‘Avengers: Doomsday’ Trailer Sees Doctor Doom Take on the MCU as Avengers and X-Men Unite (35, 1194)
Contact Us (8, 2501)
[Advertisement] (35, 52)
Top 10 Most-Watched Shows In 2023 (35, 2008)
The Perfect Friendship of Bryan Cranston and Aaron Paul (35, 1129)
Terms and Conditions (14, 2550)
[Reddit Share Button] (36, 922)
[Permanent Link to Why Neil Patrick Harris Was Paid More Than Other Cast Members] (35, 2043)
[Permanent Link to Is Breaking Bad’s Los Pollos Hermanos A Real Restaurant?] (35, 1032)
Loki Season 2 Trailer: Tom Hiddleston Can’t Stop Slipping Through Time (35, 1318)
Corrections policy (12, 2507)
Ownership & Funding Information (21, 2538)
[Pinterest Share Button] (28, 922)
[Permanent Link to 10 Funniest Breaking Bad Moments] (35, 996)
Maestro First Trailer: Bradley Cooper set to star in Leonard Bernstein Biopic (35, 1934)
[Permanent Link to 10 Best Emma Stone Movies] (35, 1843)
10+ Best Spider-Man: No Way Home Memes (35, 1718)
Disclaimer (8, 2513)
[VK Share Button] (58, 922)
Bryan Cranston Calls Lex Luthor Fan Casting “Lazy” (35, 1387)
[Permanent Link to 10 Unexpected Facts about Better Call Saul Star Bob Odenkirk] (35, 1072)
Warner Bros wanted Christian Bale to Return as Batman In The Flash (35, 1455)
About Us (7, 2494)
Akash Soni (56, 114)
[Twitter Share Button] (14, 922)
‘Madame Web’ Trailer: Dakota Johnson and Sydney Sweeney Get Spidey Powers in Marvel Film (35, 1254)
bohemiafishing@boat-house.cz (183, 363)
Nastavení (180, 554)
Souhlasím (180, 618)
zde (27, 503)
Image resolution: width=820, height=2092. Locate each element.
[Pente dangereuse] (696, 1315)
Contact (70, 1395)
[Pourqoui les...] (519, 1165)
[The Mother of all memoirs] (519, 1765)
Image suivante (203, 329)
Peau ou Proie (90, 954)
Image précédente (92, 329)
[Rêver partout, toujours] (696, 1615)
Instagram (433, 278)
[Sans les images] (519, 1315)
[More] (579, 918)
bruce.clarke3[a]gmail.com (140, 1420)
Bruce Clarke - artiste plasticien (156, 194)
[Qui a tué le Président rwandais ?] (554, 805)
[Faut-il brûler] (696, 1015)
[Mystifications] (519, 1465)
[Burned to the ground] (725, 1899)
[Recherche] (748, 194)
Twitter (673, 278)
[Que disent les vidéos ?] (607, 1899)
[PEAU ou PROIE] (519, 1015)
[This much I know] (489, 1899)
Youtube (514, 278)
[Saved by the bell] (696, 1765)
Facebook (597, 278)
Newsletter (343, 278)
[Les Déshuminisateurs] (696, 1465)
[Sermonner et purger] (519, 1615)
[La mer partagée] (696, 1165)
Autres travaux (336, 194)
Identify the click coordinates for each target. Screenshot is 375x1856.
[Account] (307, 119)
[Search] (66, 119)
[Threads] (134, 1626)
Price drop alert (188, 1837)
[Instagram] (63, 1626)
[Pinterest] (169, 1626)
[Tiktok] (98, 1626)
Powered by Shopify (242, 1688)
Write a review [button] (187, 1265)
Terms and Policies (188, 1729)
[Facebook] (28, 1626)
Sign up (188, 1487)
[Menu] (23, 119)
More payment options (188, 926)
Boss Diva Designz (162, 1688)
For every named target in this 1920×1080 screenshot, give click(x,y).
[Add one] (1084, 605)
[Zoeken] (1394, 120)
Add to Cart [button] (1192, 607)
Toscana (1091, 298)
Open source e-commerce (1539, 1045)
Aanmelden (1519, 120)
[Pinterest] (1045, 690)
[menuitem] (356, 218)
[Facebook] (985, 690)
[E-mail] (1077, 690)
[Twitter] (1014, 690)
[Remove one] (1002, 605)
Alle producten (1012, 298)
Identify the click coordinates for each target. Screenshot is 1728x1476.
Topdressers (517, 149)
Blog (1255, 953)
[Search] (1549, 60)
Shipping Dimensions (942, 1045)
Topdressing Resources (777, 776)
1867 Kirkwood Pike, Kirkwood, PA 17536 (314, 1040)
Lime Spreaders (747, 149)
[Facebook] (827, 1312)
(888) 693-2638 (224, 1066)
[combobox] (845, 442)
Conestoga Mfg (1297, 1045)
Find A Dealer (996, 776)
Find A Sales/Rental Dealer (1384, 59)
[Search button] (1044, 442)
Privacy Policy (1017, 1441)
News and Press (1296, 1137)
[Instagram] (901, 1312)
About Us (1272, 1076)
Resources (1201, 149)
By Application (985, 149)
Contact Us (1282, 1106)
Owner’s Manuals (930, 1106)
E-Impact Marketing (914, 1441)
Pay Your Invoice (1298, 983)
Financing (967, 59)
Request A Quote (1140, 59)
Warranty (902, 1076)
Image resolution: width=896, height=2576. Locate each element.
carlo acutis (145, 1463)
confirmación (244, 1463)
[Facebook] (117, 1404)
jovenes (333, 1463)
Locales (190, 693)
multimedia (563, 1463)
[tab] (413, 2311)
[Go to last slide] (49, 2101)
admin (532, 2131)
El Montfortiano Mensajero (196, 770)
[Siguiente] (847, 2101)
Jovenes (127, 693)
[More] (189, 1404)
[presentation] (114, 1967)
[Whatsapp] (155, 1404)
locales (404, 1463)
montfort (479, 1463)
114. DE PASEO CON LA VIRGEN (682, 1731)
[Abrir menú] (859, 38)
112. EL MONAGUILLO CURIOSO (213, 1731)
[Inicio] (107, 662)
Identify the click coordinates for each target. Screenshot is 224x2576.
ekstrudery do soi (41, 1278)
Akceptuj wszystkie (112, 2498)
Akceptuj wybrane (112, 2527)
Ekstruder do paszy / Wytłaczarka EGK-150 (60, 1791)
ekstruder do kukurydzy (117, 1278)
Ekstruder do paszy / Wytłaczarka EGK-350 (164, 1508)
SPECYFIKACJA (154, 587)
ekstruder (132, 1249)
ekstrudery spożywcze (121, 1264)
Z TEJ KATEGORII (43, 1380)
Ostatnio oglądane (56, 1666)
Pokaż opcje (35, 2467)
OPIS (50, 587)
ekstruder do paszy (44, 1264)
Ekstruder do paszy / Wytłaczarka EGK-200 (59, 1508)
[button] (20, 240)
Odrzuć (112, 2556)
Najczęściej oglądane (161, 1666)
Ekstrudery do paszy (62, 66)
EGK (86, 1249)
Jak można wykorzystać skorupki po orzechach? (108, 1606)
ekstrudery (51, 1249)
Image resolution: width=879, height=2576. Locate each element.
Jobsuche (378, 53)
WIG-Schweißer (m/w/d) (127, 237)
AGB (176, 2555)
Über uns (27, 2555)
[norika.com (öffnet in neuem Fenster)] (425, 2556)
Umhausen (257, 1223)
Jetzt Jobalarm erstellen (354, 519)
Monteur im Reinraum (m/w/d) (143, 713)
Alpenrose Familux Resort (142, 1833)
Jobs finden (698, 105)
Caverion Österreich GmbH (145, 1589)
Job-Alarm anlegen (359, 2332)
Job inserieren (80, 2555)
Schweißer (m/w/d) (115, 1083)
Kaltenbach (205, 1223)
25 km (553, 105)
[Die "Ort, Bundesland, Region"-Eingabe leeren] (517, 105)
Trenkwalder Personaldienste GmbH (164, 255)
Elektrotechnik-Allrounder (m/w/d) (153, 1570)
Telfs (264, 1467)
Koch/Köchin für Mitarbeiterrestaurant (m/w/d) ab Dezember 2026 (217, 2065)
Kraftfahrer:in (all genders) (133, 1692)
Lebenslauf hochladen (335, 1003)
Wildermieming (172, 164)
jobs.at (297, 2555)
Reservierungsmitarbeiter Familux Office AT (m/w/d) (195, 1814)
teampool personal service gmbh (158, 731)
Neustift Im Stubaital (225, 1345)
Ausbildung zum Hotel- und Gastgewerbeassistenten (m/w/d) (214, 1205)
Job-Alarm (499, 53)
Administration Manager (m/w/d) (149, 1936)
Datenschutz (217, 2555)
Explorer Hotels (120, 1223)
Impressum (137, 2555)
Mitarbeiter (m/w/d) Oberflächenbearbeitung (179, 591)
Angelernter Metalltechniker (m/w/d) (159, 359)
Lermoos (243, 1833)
········
Using the entries above, give back exactly the line containing "AGB (176, 2555)", the line containing "Wildermieming (172, 164)", and every line between them, and nothing else.

# COMPLETED EXERCISE
AGB (176, 2555)
Über uns (27, 2555)
[norika.com (öffnet in neuem Fenster)] (425, 2556)
Umhausen (257, 1223)
Jetzt Jobalarm erstellen (354, 519)
Monteur im Reinraum (m/w/d) (143, 713)
Alpenrose Familux Resort (142, 1833)
Jobs finden (698, 105)
Caverion Österreich GmbH (145, 1589)
Job-Alarm anlegen (359, 2332)
Job inserieren (80, 2555)
Schweißer (m/w/d) (115, 1083)
Kaltenbach (205, 1223)
25 km (553, 105)
[Die "Ort, Bundesland, Region"-Eingabe leeren] (517, 105)
Trenkwalder Personaldienste GmbH (164, 255)
Elektrotechnik-Allrounder (m/w/d) (153, 1570)
Telfs (264, 1467)
Koch/Köchin für Mitarbeiterrestaurant (m/w/d) ab Dezember 2026 (217, 2065)
Kraftfahrer:in (all genders) (133, 1692)
Lebenslauf hochladen (335, 1003)
Wildermieming (172, 164)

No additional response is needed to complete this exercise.